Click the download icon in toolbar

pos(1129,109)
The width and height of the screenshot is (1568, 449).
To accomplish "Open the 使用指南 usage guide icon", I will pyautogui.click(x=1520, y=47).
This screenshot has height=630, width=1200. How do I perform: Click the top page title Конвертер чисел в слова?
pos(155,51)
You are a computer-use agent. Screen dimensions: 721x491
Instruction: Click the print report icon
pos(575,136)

◇ ◇ ◇ ◇

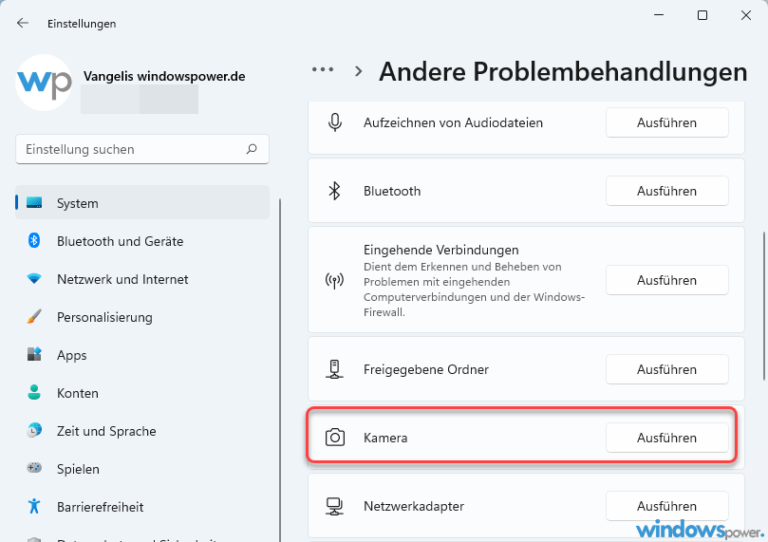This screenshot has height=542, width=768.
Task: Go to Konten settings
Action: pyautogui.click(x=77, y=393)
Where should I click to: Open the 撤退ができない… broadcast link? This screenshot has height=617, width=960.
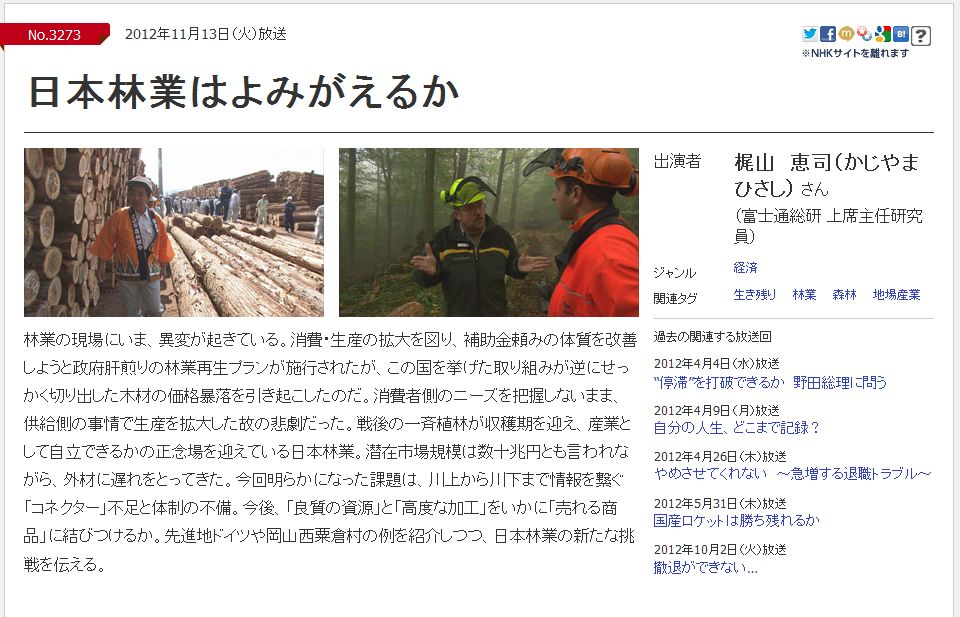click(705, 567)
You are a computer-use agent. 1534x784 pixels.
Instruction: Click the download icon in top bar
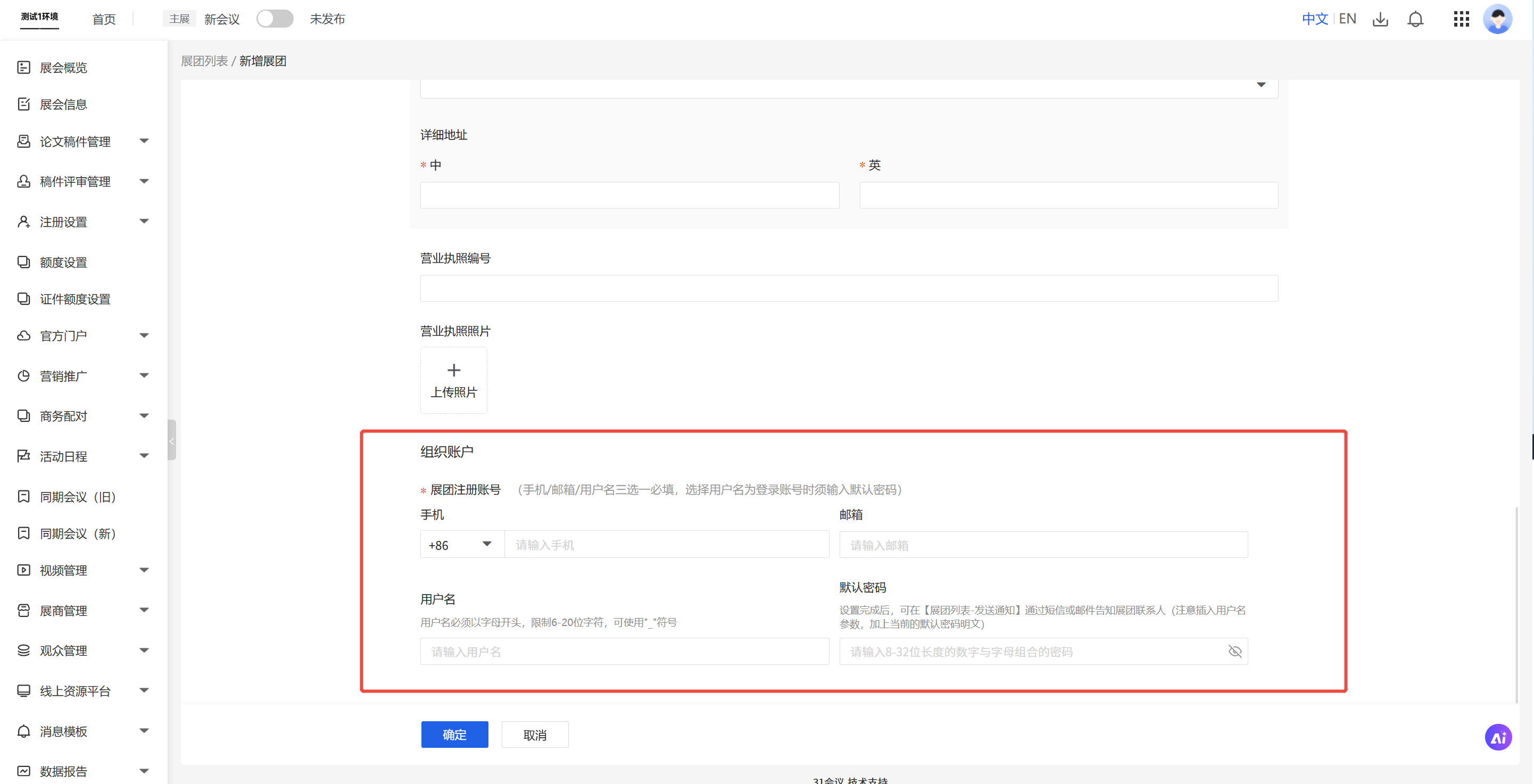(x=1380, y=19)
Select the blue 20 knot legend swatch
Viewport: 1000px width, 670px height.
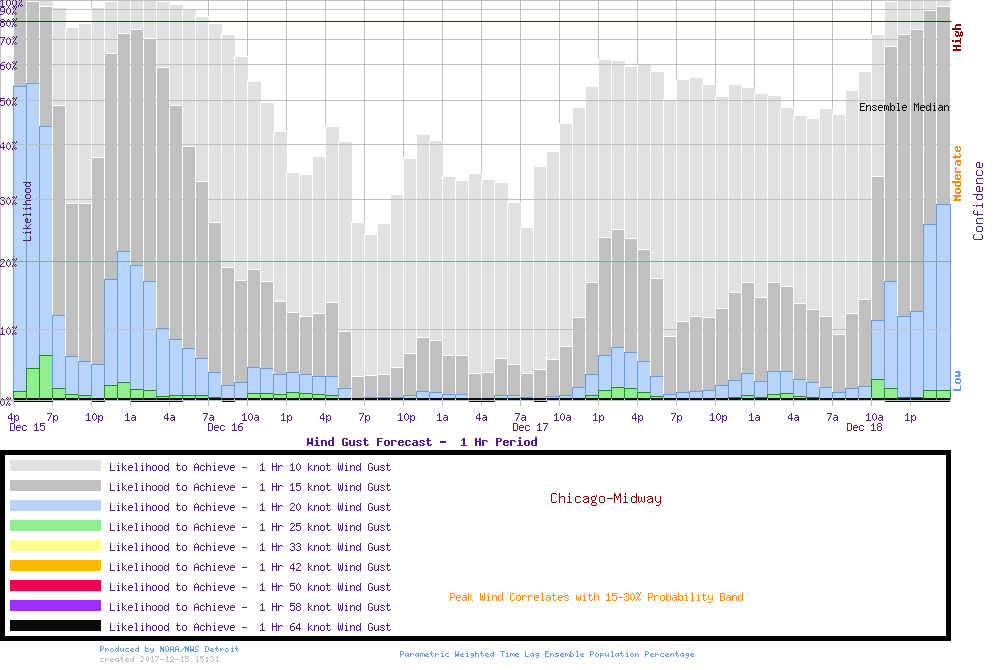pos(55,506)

◇ ◇ ◇ ◇

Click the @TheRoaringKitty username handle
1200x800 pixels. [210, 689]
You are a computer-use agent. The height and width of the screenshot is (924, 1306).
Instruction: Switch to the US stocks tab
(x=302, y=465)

◇ ◇ ◇ ◇

WHAT IS BEING ASKED
Please count the lines in the rows above that contain the string "download", treating uppercase and lowercase letters as different. Reply with the number alone.

EXERCISE RESPONSE
2